Incomplete-exclusion Statistical Mechanics in Non-collisional Violent Relaxation of Celestial Objects

TL;DR

This paper introduces a modified statistical mechanics framework for celestial systems undergoing violent relaxation, accounting for partial exclusion effects that better reflect real galaxy interactions.

Contribution

It develops an incomplete-exclusion equilibrium distribution, extending Lynden-Bell's theory to more accurately model non-collisional gravitational systems.

Findings

Derived an incomplete-exclusion distribution analogous to Fermi states.

Enhanced understanding of equilibrium states in celestial violent relaxation.

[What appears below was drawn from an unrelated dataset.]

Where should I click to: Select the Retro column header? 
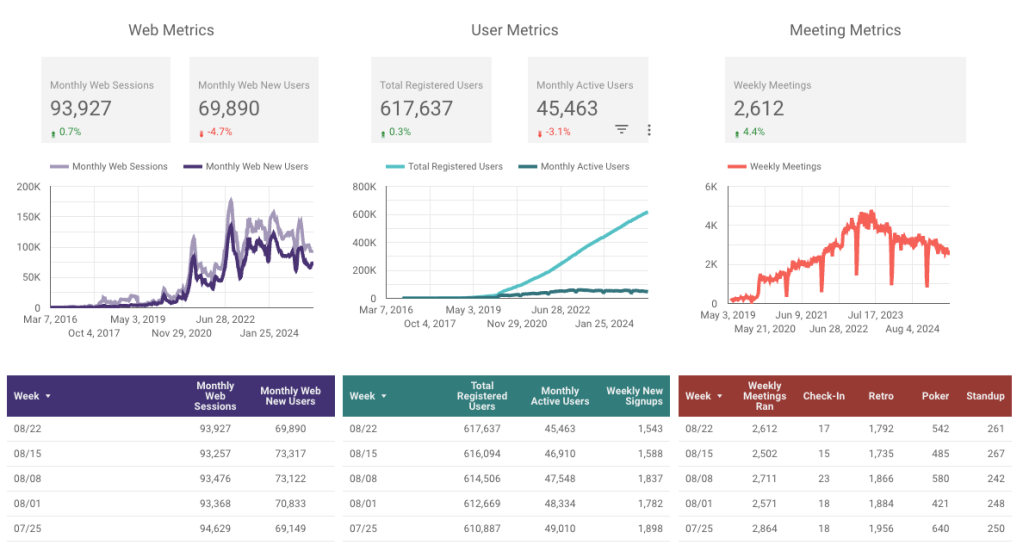pos(880,396)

Provides a new theoretical tool for astrophysical modeling.

Abstract

Violent relaxation has been proposed half a century ago to bear responsibility for non-collisional dynamics and formation of gravitationally bound systems of extended celestial objects (agglomeration of stars, galaxies, clusters of galaxies) when reaching an approximate equilibrium state which can be described thermodynamically. The Lynden-Bell equilibrium distribution of such systems, resulting from a spatial exclusion principle, had been shown to be an analog to the Fermi distribution of states in solid state physics. Real extended objects like galaxies do not completely exclude each other, however. Permitting for partial exclusion leads to a modification of the equilibrium distribution. Here we show that this case can be treated in analogy to a hypothetical incomplete population of Fermi states. An incomplete-exclusion equilibrium distribution is obtained which enters the violent relaxation theory.